Given the complex nature of the Chinese healthcare system, policymakers need to adopt a strategic approach in designing reforms that envisage a healthcare system with competitive MHPs. For example, in the potential option of gradually introducing competition of allowing qualified private health insurance companies to enter the social health insurance market and compete with the existing operators of social health insurance schemes (MOH, MOHRSS, and their local branches), it is unnecessary to give them full financial responsibility in the early stages. Initially, they could be given 10% financial responsibility, and the percentage could be increased gradually as they adapt to a competitive market and master the necessary skills to become prudent purchasers of care and efficient administrators. Such risk sharing provides a safety net to insurers/MHPs. In China, a combination of these methods may succeed in reducing fear-based opposition to competition among MHPs, and thus smoothen the process of stimulating competition. For UEBHI, with which premium is to a large extent income-related, one part of the current HIB could be turned into an independent entity that is responsible for collecting premium because it will be difficult for private MHPs to collect income-related premium. The HIB could then organize a risk equalization system that provides payments to both public and private MHPs. The current HIBs and local health authorities are also good candidates to organize risk equalization schemes because they have more than 20 years' experience of operating social health insurance and have rich data about the historic individual level health expenditure and to a certain degree individual's health status.

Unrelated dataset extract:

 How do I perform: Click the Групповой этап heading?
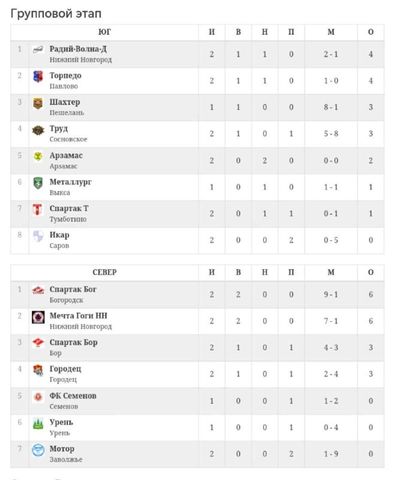coord(56,14)
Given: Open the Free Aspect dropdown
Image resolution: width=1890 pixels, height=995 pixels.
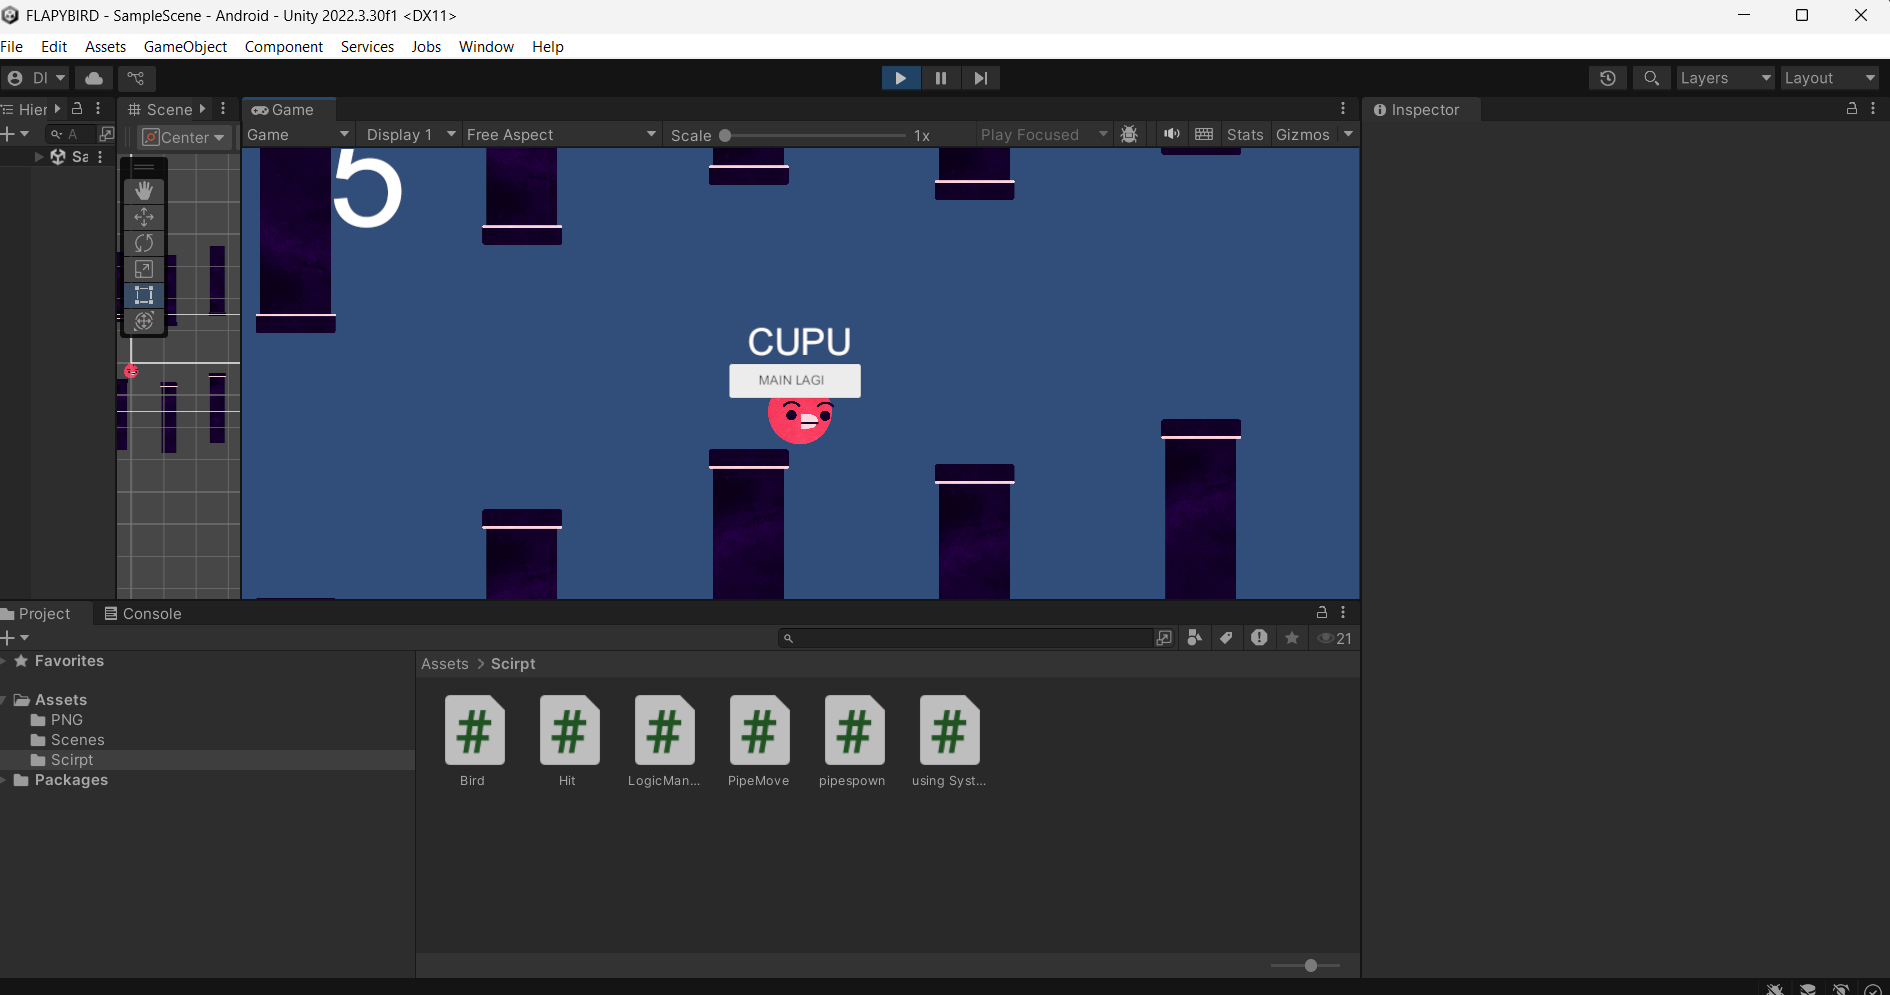Looking at the screenshot, I should (x=560, y=135).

Consumer choice among MHPs may be effective in terms of reducing unnecessarily excessive financial reserves of the current social health insurance agencies. However, if healthcare providers are not motivated to compete with one other, competing MHPs will have little room to negotiate with them over the price and quality of care. Thus, the benefit of consumer choice among MHPs will be limited. In China, although healthcare providers are legally owned and managed by the government, in practice they are largely financially independent. Providers are given incentives to generate revenue. However, due to inappropriate price regulation and reimbursement policies, the current competition is not increasing efficiency. The Chinese government is aware that the wrong

incentives have been given to public hospitals and has declared its intention to implement reforms geared to efficiency and public interest in the public hospital sector (State Council of China, 2009). As yet, there is no clear roadmap for reform of the public hospital sector, which indicates a need for further research.

To the Chinese government, consumer choice among MHPs seems to be an attractive proposition (State Council of China, 2009). Yet without well informed and carefully considered regulation, unaffordability and inaccessibility may arise as major obstacles to the socially desirable goal of equity in the healthcare system. As the problems of unaffordability and inaccessibility are the two major problems that need to be tackled by the Chinese government, an effective risk equalization scheme is necessary if consumer choice among MHPs is allowed. It is also desirable because solidarity has been a deeply rooted value in China, considering the historical Cooperative Medicine in China during 1950s and early 1980s. Theoretically at least, with an effective risk equalization scheme, both solidarity and efficiency can be achieved in a competitive health insurance sector. However, establishing and consolidating such a scheme is a technically and politically complicated procedure. Potential modules of organizing risk equalization schemes are to a large extent a political choice. For example, the choice of risk factors and their weights depends on both data availability and political decisions. To overcome the potential obstacles of creating consumer choice among MHPs and implementing an effective risk equalization scheme, the Chinese government needs to be well prepared—both technically and politically.